### WHAT IS BEING ASKED
Every line below should be copied exactly; drop the pictures.

### Items listed in a dataset
*** Begin section ***
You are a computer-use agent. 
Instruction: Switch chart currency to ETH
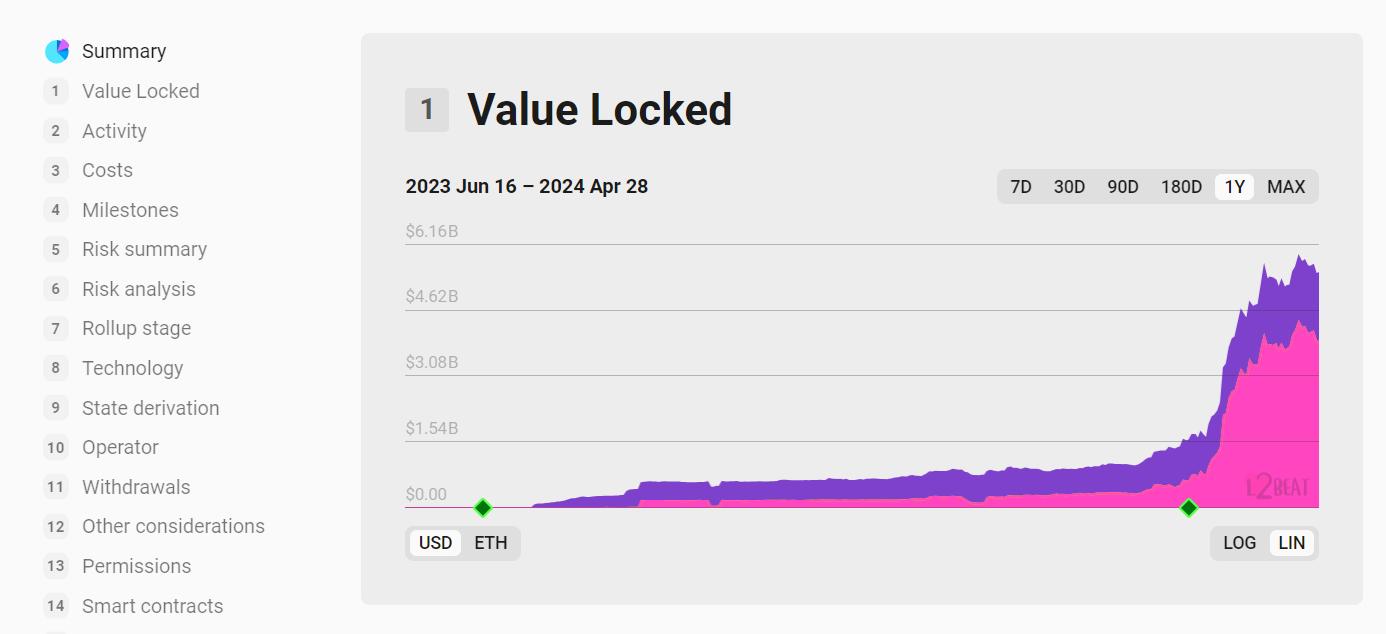tap(490, 543)
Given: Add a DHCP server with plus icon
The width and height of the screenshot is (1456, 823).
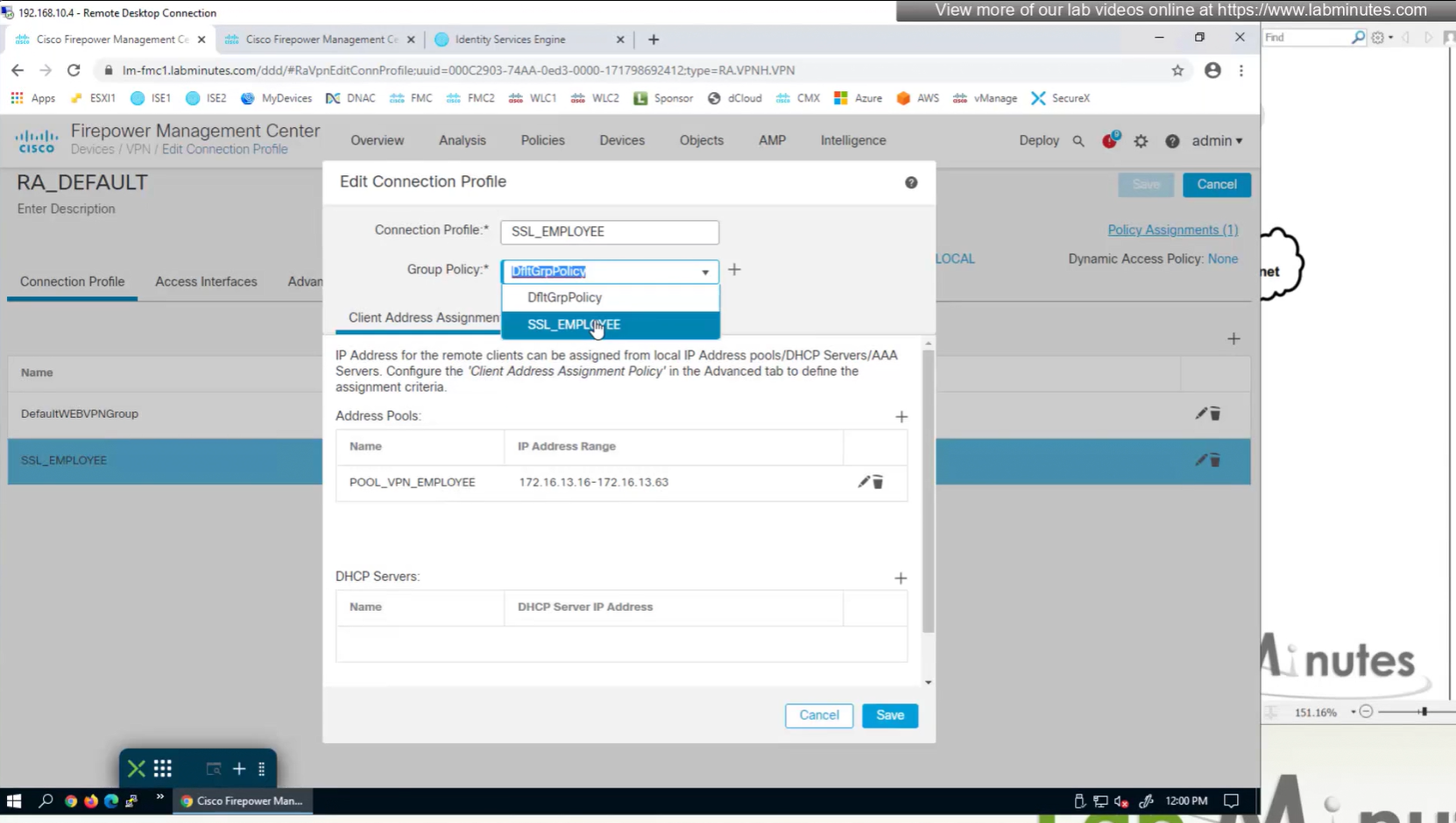Looking at the screenshot, I should [x=901, y=578].
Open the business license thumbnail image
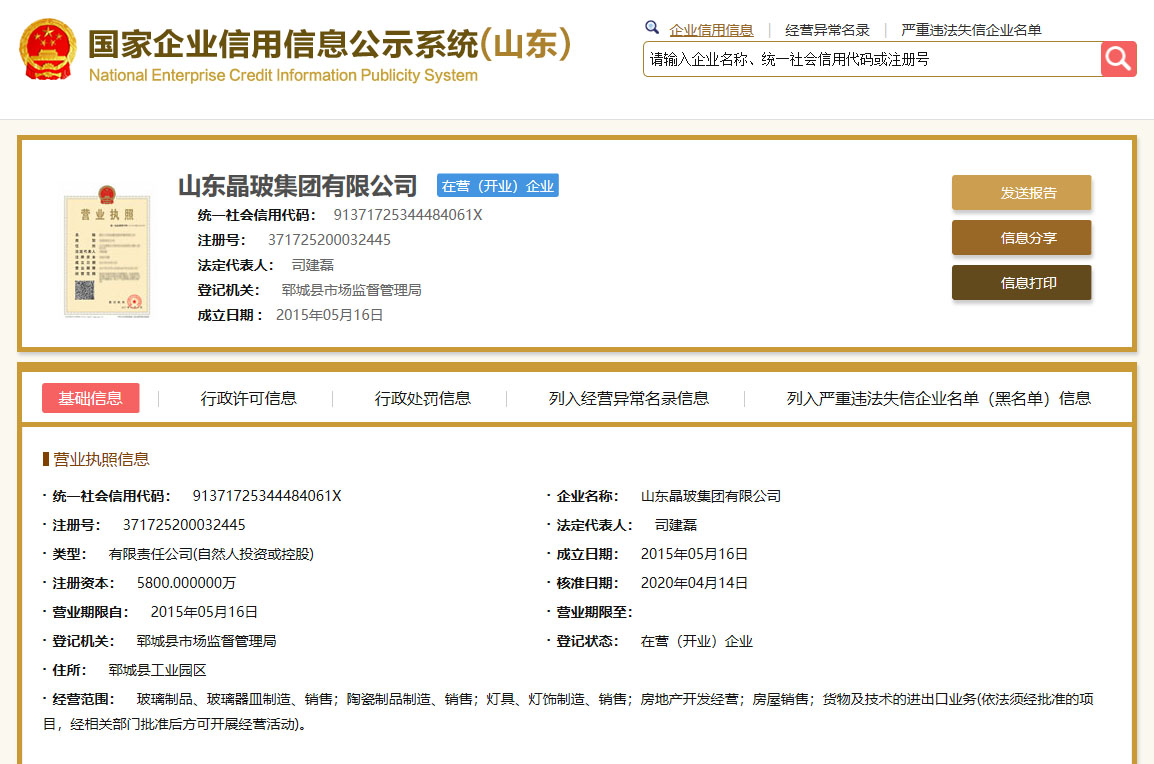The width and height of the screenshot is (1154, 764). [x=106, y=250]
*** End section ***
### ANSWER FOR THIS EXERCISE
You are a computer-use agent. 
Instruction: Switch chart currency to ETH
tap(490, 543)
Given: Add a DHCP server with plus icon
The width and height of the screenshot is (1456, 823).
Looking at the screenshot, I should [x=901, y=578].
Open the business license thumbnail image
The width and height of the screenshot is (1154, 764). [x=106, y=250]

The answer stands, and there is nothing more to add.